Please contact support if you need a Workbench account or membership to a pod.
Finally, it's helpful, though not required, if you're familiar with basic JupyterLab notebook usage, R code, and cloud basics.
Verily Workbench features
Let's get started with some of Workbench's key features.
1. Explore the home page
The Workbench home page provides a quick overview of your recently updated workspaces and data collections. It also lets you create a new workspace or data collection, as well as view and stop any running apps.
You can also see helpful Did you know? tips and links to other Support hub documentation that will help you make the most out of Workbench.
2. Create a workspace
To create a workspace:
- Navigate to the Workbench home page and sign in.
- Click + New workspace and complete the three steps. You'll need to provide a workspace name and select a pod for billing.
- Click Create workspace.
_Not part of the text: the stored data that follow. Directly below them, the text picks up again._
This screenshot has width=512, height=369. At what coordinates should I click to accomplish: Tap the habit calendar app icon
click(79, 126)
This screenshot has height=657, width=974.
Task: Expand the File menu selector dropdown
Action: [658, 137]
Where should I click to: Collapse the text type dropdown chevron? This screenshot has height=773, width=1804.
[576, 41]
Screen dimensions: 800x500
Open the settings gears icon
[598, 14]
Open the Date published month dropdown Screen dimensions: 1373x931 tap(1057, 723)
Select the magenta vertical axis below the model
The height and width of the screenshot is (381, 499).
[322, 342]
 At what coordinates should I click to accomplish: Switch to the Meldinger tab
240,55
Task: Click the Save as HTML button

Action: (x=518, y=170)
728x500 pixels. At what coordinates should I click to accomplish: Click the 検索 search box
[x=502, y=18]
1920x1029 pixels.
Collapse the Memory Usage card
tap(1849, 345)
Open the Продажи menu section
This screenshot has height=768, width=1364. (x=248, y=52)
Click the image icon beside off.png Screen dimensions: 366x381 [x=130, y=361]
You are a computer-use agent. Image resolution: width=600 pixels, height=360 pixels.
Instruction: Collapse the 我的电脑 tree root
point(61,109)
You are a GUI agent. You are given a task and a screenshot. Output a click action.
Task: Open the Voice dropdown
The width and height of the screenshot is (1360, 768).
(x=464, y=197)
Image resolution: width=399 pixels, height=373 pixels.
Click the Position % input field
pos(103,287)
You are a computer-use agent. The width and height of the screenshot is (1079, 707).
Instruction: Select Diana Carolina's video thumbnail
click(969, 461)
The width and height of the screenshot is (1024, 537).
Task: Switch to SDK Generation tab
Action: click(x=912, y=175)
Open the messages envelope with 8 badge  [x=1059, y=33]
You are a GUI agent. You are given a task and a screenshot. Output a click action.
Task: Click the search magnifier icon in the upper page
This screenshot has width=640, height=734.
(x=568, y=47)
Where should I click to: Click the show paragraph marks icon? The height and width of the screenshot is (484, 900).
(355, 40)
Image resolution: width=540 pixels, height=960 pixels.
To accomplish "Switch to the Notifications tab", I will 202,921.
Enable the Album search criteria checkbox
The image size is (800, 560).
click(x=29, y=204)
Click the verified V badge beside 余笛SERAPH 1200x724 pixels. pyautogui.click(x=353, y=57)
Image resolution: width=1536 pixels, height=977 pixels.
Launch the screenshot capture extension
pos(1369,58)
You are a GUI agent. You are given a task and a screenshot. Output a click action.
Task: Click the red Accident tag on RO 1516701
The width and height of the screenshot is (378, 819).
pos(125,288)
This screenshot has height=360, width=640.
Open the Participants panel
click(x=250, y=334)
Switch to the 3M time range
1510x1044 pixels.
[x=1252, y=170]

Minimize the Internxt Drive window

Your new workspace will be ready in less than a minute.
Be aware
You can't change the assigned pod once the workspace has been created.The video below demonstrates the workspace creation process:
ℹ️ For detailed instructions with screenshots, see Create a new workspace.
3. Add cloud resources to the workspace
The bucket resources you add to a workspace will be automounted to the file system of any workspace apps that you create.
To add storage resources to the workspace, follow the steps below:
3.1. Connect to a storage bucket containing data
First, you're going to connect an external cloud storage bucket to your workspace as a referenced resource.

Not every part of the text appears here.